A similar, if less dire, pattern can be found among those employed in high-paying jobs, such as in information, financial activities, and professional and technical services. Generally speaking, they were able to continue working on a remote basis throughout the pandemic. Nonetheless, New York City employment in the remote-working group of industries saw a 6.7 percent decline as of April 2020 compared to pre-pandemic levels, and the job count was still down nearly five percent as of August of this year. On the one hand, that’s much less than the jobs hit in the face-to-face industries; on the other, a five percent jobs loss is still a severe, recession-magnitude, decline.
There are also strikingly uneven return-to-work patterns in such high-paying industries, both within New York City, and when comparing New York City to the U.S. For example, in the information sector, August employment numbers showed that New York City’s jobs level was 3.0 percent below February 2020, but better than the nation’s 3.9 percent shortfall. This, despite the fact that the early pandemic decline in information employment was steeper in New York City (-11 vs. -9 percent.)

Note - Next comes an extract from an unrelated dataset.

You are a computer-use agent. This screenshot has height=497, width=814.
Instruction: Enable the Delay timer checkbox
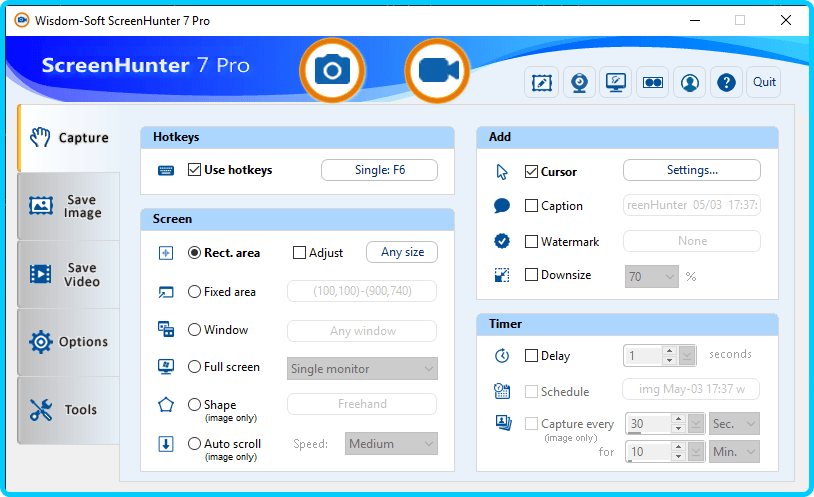pyautogui.click(x=531, y=355)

Figure 3 shows that in two of the sub-sectors within information – publishing and telecommunications – August job levels were actually above pre-pandemic levels in contrast to declines for the U.S. overall. And in motion picture production, New York City’s remaining job shortfall as of August was less than half that at the national level.
And then contrast New York City’s better-than-national jobs trend in information to that of the two other large high-paying sectors: financial activities and professional and technical services. As Figure 4 shows, in both of these sectors New York City August employment levels were still about four percent below pre-pandemic levels, while at the national level employment in both sectors now slightly surpasses pre-pandemic levels.

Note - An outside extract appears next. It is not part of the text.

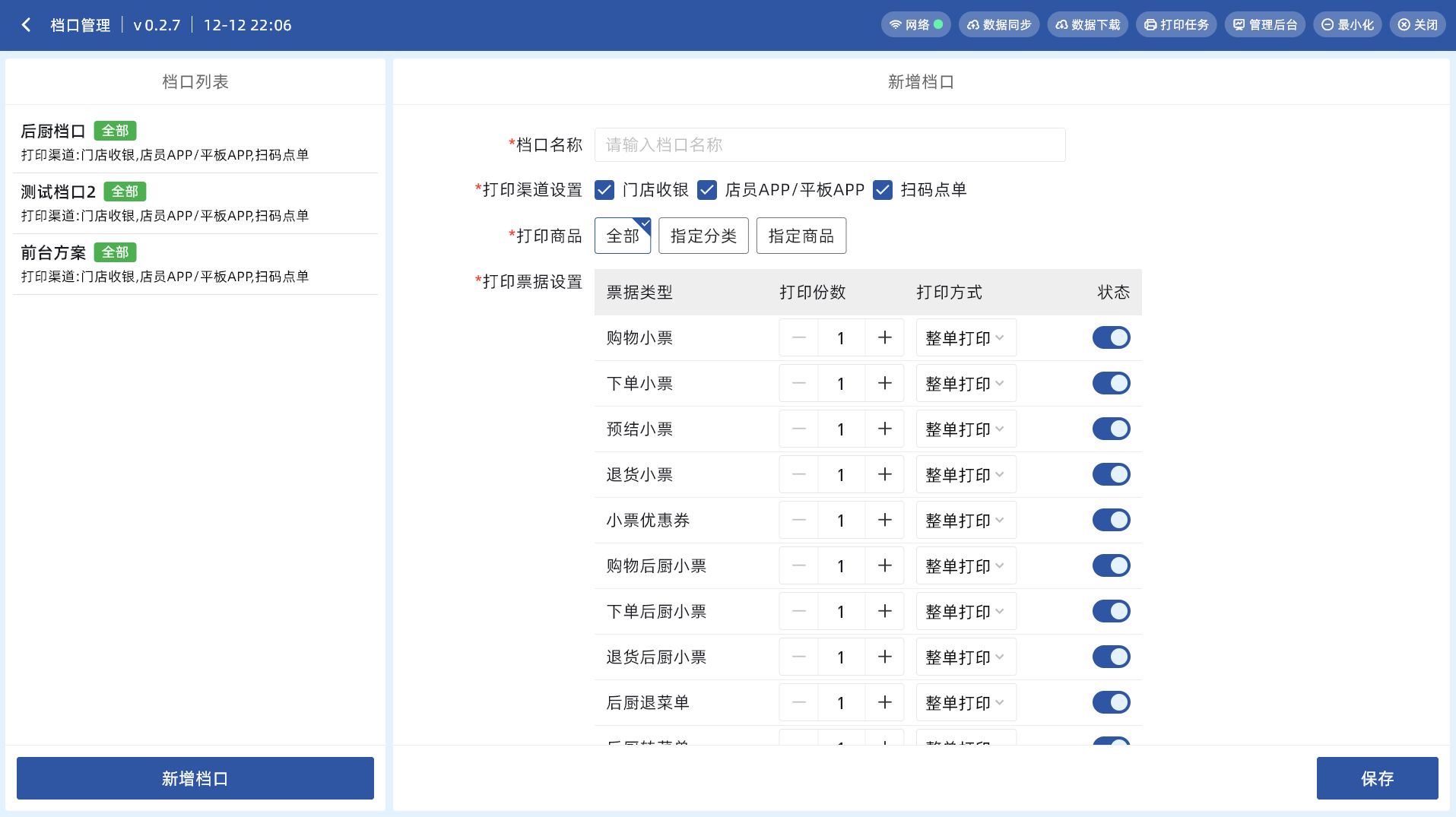This screenshot has height=817, width=1456.
Task: Uncheck the 扫码点单 checkbox
Action: (882, 190)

These substantially uneven patterns across both low-paying and high-paying sectors cast doubt on the notion that the majority of workers who have not returned to work remain jobless by choice. Undoubtedly, some unemployed workers are reconsidering their career choices, and that itself is positive for long-term economic growth. However, the “unemployment-is-high-mainly-because-workers-are-jobless-by-choice” narrative cannot plausibly account for much of the unemployment seen today around the country. It certainly does not apply to very many of the half-million, predominantly low-paid, unemployed New York City workers.
The more likely explanation is that differences in the lingering effects of previous business restrictions, Covid-era changes in business practices, and industry- and location-specific factors affecting business activity are playing out very unevenly, and that this unevenness accounts for the bulk of unemployment at this stage of the pandemic.
The adverse consequences of mass scale, long-term unemployment, particularly among New York City’s workers of color, should prompt a more concerted response by City and State policy makers. The jobless-by-choice narrative is trendy, but it shouldn’t be a distraction.